◆ WHAT YOU ARE ASKED TO DO
Find "Task: Select the yellow 326.6 cell" and "has width=959, height=539." in the records below. Copy the lines holding them and every line between, exactly, and no others.

◆ EXCERPTED DATA

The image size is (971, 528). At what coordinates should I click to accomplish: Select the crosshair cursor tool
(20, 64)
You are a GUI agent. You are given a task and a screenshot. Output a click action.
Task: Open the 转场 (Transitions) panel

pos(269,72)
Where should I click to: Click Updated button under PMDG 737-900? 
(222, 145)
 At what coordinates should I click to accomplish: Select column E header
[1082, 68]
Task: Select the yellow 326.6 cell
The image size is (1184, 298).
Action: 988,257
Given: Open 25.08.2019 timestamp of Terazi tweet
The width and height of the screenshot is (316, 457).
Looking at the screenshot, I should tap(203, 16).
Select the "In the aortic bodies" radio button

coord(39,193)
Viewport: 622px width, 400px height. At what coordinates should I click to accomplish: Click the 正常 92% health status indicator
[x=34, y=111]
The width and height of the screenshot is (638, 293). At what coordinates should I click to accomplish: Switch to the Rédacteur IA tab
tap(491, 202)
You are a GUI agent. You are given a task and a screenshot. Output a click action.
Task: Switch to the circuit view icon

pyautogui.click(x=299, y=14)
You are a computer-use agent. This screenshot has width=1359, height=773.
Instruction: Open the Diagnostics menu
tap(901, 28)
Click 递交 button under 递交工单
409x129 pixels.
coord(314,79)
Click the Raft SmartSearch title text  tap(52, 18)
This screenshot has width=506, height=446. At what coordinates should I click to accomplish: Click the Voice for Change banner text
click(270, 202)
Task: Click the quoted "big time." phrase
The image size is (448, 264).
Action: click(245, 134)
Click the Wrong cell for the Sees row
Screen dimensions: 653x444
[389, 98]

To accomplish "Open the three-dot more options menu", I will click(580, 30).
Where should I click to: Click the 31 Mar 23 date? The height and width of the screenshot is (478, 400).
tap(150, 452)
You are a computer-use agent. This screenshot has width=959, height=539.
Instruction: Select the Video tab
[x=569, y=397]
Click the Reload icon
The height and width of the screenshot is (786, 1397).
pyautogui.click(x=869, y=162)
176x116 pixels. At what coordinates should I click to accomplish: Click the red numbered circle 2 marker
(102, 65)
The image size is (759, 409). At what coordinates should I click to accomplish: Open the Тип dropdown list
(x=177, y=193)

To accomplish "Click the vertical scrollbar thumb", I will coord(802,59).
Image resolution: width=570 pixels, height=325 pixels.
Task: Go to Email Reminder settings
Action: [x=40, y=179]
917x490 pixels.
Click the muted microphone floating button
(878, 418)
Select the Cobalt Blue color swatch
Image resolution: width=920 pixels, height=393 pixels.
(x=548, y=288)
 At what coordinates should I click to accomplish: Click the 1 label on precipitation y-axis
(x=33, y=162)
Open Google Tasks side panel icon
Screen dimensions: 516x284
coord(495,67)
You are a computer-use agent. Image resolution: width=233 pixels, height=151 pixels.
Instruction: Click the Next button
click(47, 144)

◆ FINISHED EXERCISE
Task: Select the yellow 326.6 cell
The image size is (1184, 298).
Action: 988,257
Given: Open 25.08.2019 timestamp of Terazi tweet
The width and height of the screenshot is (316, 457).
Looking at the screenshot, I should tap(203, 16).
Select the "In the aortic bodies" radio button

coord(39,193)
Viewport: 622px width, 400px height. At what coordinates should I click to accomplish: Click the 正常 92% health status indicator
[x=34, y=111]
The width and height of the screenshot is (638, 293). At what coordinates should I click to accomplish: Switch to the Rédacteur IA tab
tap(491, 202)
You are a GUI agent. You are given a task and a screenshot. Output a click action.
Task: Switch to the circuit view icon

pyautogui.click(x=299, y=14)
You are a computer-use agent. This screenshot has width=1359, height=773.
Instruction: Open the Diagnostics menu
tap(901, 28)
Click 递交 button under 递交工单
409x129 pixels.
coord(314,79)
Click the Raft SmartSearch title text  tap(52, 18)
This screenshot has width=506, height=446. At what coordinates should I click to accomplish: Click the Voice for Change banner text
click(270, 202)
Task: Click the quoted "big time." phrase
The image size is (448, 264).
Action: click(245, 134)
Click the Wrong cell for the Sees row
Screen dimensions: 653x444
[389, 98]

To accomplish "Open the three-dot more options menu", I will click(580, 30).
Where should I click to: Click the 31 Mar 23 date? The height and width of the screenshot is (478, 400).
tap(150, 452)
You are a computer-use agent. This screenshot has width=959, height=539.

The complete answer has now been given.